BUV17 v Minister for Immigration, Citizenship, Migrant Services and Multicultural Affairs [2022] FedCFamC2G 361

File number(s):

VID 343 of 2022

Judgment of:

RARES J

Date of judgment:

18 August 2023

Catchwords:

MIGRATION – where Administrative Appeals Tribunal dismissed application to review decision of delegate not to grant protection visas because visa applicants failed to appear at hearing under Migration Act 1958 (Cth) s 426A(1A) – where principal visa applicant claimed inability to appear at hearing due to health issues – where Tribunal subsequently confirmed decision to dismiss under s 426A(1F) because not satisfied with explanation – whether Tribunal’s decisions legally unreasonable – held: appeal dismissed.

Legislation:

Migration Act 1958 (Cth) ss 36, 426A, 426B and 441G

Cases cited:

Minister for Home Affairs v DUA16 (2020) 271 CLR 550

Minister for Immigration and Citizenship v Li (2013) 249 CLR 332

SZGIZ v Minister for Immigration and Citizenship (2013) 212 FCR 235

TTY167 v Republic of Nauru (2018) 362 ALR 246

Division:

General Division

Registry:

Victoria

National Practice Area:

Administrative and Constitutional Law and Human Rights

Number of paragraphs:

31

Date of hearing:

18 August 2023

Counsel for the appellants:

Mr H Lewis

Solicitor for the appellants:

Russell Kennedy Solicitors

Counsel for the first respondent:

Mr C Hibbard

Solicitor for the first respondent:

Clayton Utz

ORDERS

VID 343 of 2022

BETWEEN:

BUV17

First Appellant

BUW17

Second Appellant

AND:

MINISTER FOR IMMIGRATION, CITIZENSHIP AND MULTICULTURAL AFFAIRS

First Respondent

ADMINISTRATIVE APPEALS TRIBUNAL

Second Respondent

order made by:

RARES J

DATE OF ORDER:

18 AUGUST 2023

THE COURT ORDERS THAT:

1.    The appeal be dismissed.

2.    The appellants pay the first respondent’s costs.

3.    The name of the first respondent be amended to “Minister for Immigration, Citizenship and Multicultural Affairs”.

Note:    Entry of orders is dealt with in Rule 39.32 of the Federal Court Rules 2011.

REASONS FOR JUDGMENT

(Revised from the transcript)

RARES J:

1    This is an appeal from the decision of the Federal Circuit and Family Court of Australia Division 2 (the Division 2 Court) refusing the appellants’ application for constitutional writ relief in respect of the decisions of the Administrative Appeals Tribunal made, first, on 24 March 2017 to dismiss, under s 426A(1A)(b) of the Migration Act 1958 (Cth), their application to review the decision of the delegate not to grant them protection visas because they had not appeared at the hearing (the dismissal decision), and, secondly, on 10 April 2017 to confirm, under s 426A(1F) of the Migration Act, the dismissal decision (the confirmation decision)

Background

2    The appellants are husband and wife and citizens of Sri Lanka.
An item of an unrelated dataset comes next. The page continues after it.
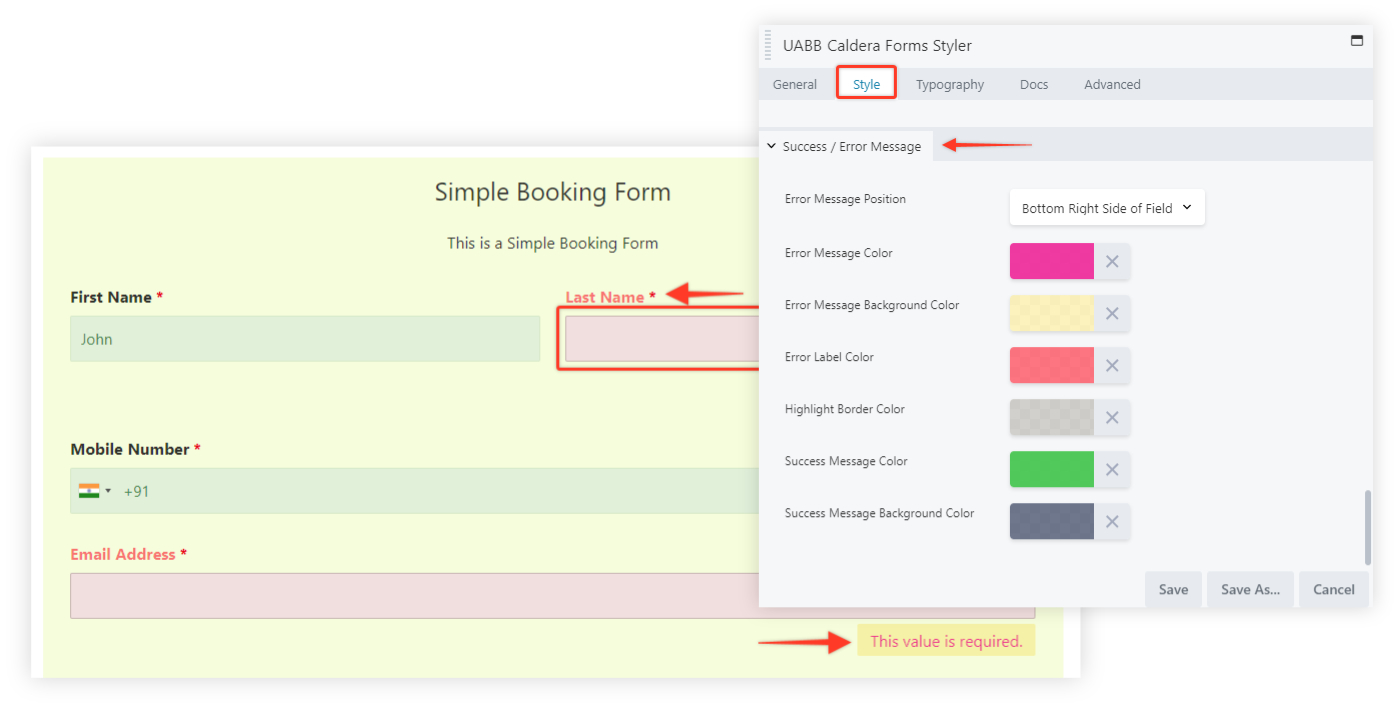Clear Success Message Background Color value
This screenshot has width=1398, height=709.
coord(1111,521)
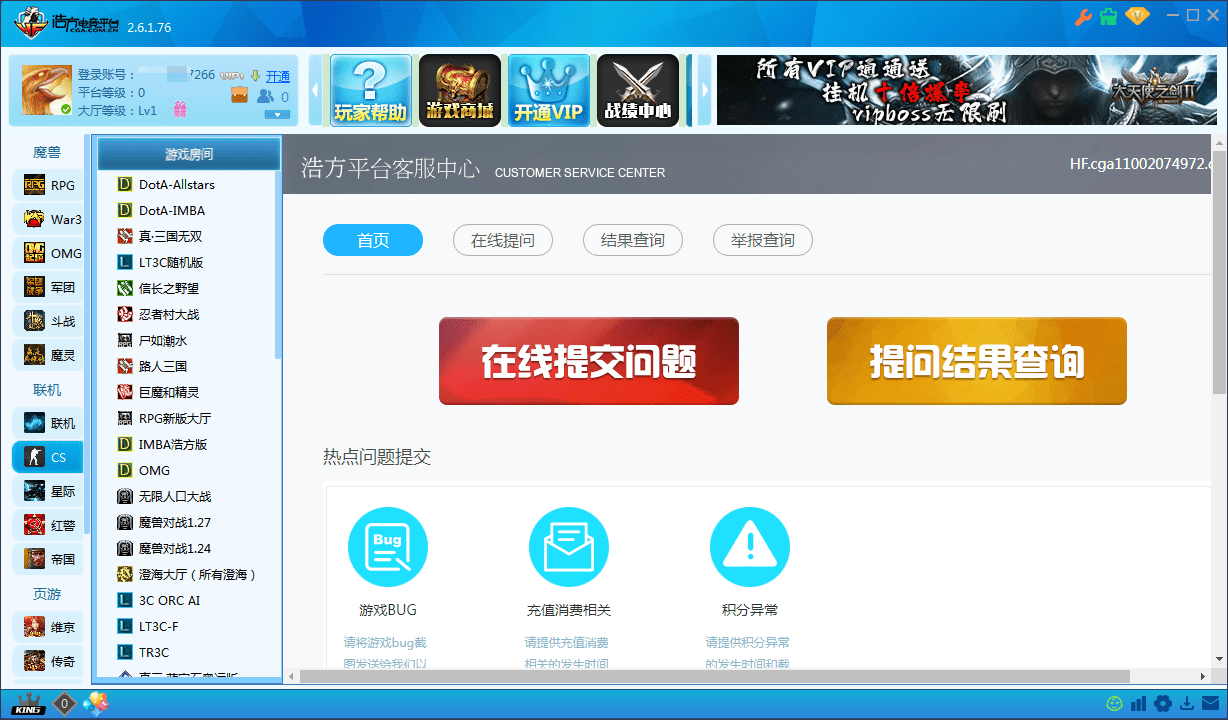Open the 游戏商城 game mall icon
They applied, originally on 18 August 2010, for a protection visa, after arriving in Australia in May 2010 on a tourist visa. The delegate refused that application in May 2011. The appellants lodged an application for review with the Refugee Review Tribunal that affirmed the delegate’s decision on 7 September 2011. Their challenges to the Federal Magistrates Court were dismissed on 9 May 2012 and an appeal to this Court was dismissed on 6 September 2012.

3    On 11 February 2014, the appellants lodged a second protection visa application based on the decision of the Full Court in SZGIZ v Minister for Immigration and Citizenship (2013) 212 FCR 235. The husband made the substantive claims for protection.
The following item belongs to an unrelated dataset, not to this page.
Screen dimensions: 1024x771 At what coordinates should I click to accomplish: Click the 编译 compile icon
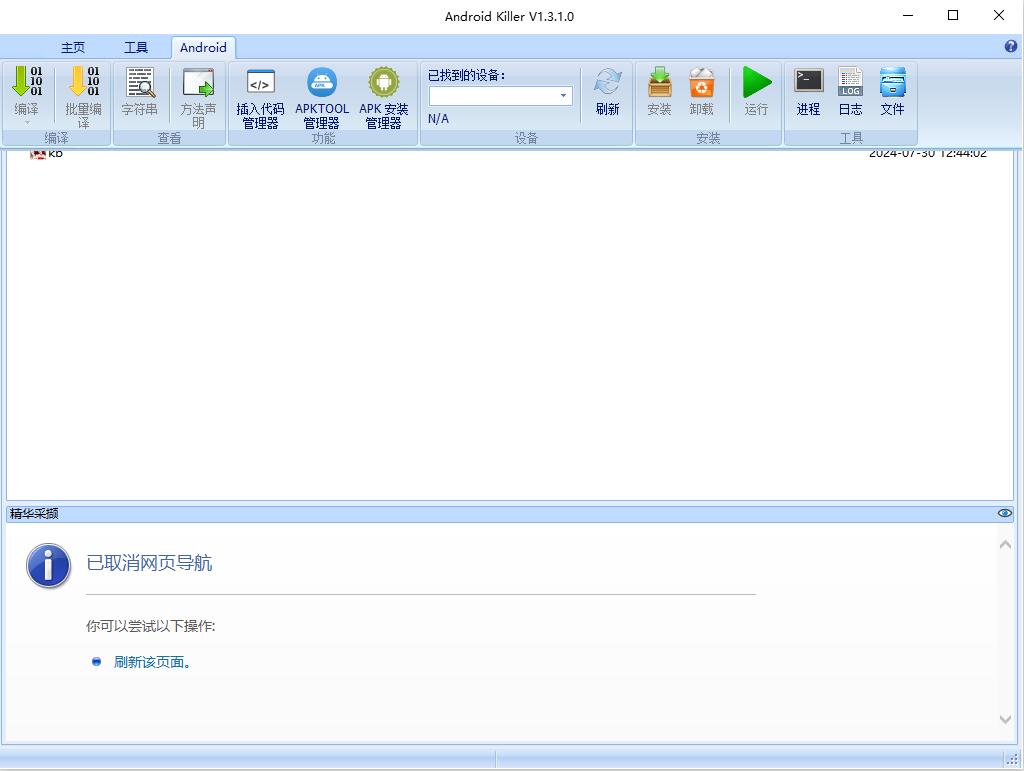point(27,84)
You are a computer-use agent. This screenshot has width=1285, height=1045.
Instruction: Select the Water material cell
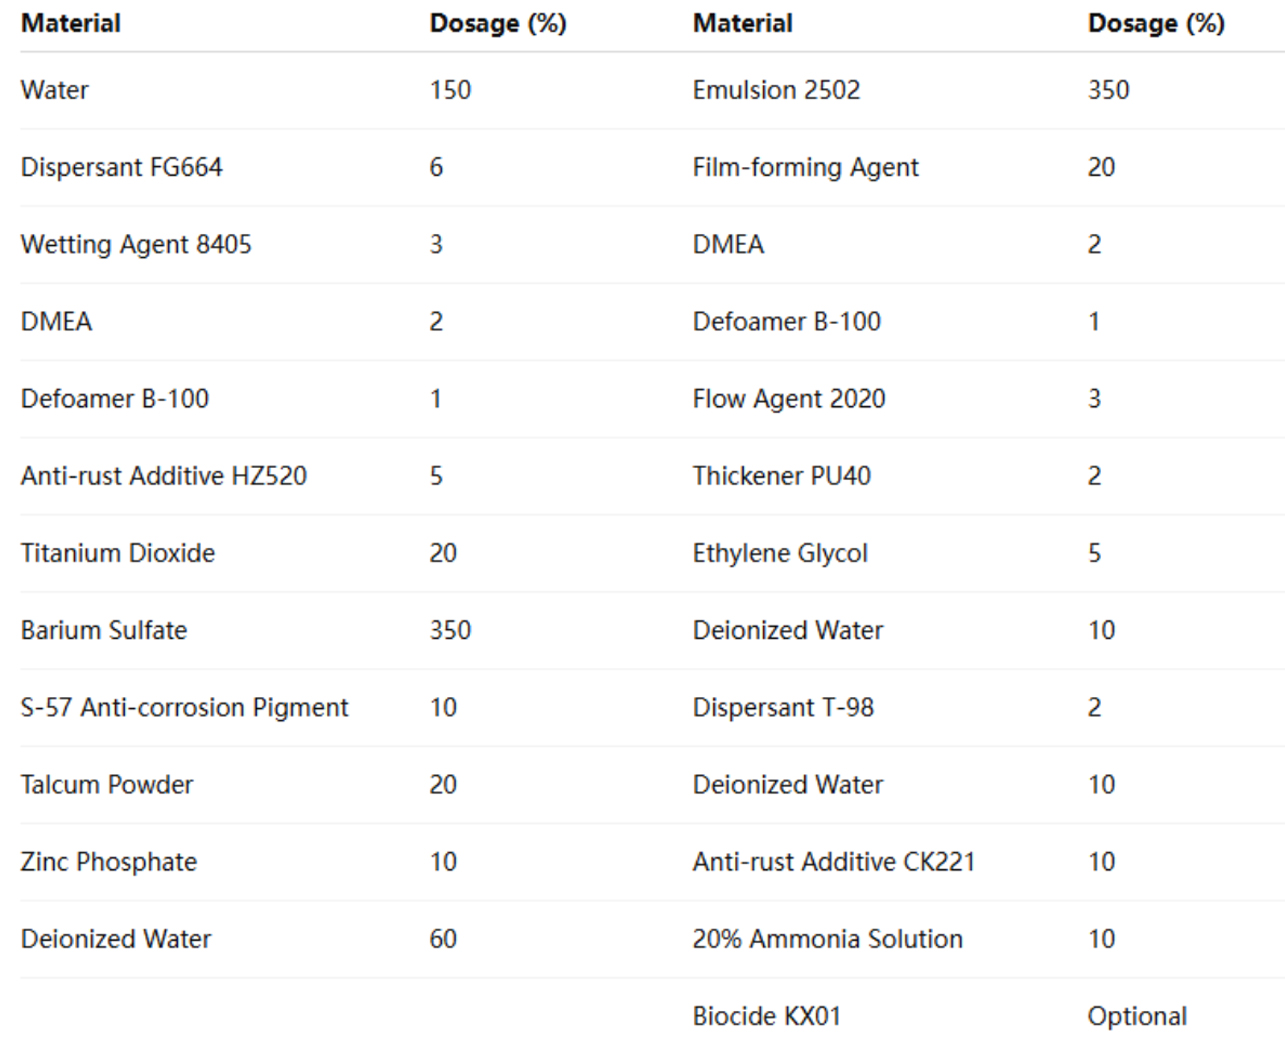click(x=55, y=90)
4    The delegate had some considerable dealings with the husband. The delegate had invited the husband to attend a hearing on 12 March 2015, but on 10 March 2015 the husband advised that he could not attend because of medical reasons and provided supporting documentation. Nonetheless, the husband made written submissions on 10 March and 7 April 2015 that identified his claims that included his earlier claims submitted with his original protection visa application. On 14 April 2015, he made further submissions to the delegate and attached more medical evidence relating to his heart condition and other material, and on 27 April 2015, he made a further submission dealing with the recent death of his mother.

5    On 5 May 2015, the delegate refused the application. He found that there was no country information to support the appellants claims. The delegate said that he had not had the opportunity to interview the husband or discuss his claims but had serious credibility concerns regarding them based on the information and evidence before him. The delegate concluded by acknowledging that the husband had provided details of his health issues but did not consider there was any Refugees Convention-related reason why Australia owed protection obligations and likewise found that there was no basis upon which the appellant was owed complementary protection obligations under s 36(2)(aa) of the Migration Act.
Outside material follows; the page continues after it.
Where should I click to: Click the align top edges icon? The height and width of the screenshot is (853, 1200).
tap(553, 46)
The proceedings in the Tribunal

6    Both appellants filed an application to review the delegate’s decision with the Tribunal and engaged in correspondence and communications with it, usually by or on behalf of the husband, numerous of which sought to ensure that he still had access to Medicare cards so that he could get treatment for his various health concerns.

7    On 16 December 2016, the Tribunal wrote, pursuant to s 441G of the Migration Act, to the authorised representative of both appellants, being their solicitor migration agent, enclosing a letter of the same date addressed to each appellant headed “Forthcoming hearing”. That letter advised that a file was being prepared for referral to a Tribunal member to conduct the review. It said that to assist the Tribunal in preparing the case for hearing:

Advise us as soon as possible if there are any reasons why you may not be able to attend a hearing at any time in the coming months … If you have any additional evidence that is relevant to your application, please send this to us as soon as possible.

8    The letter also provided contact details if the appellants had any questions and invited them to utilise those details. The appellants did not reply to this letter.

9    Unbeknownst to the Tribunal until after it made the dismissal decision, the husband visited the solicitor on 4 January 2017, who began to take a statement from him, but that exercise ultimately proved abortive.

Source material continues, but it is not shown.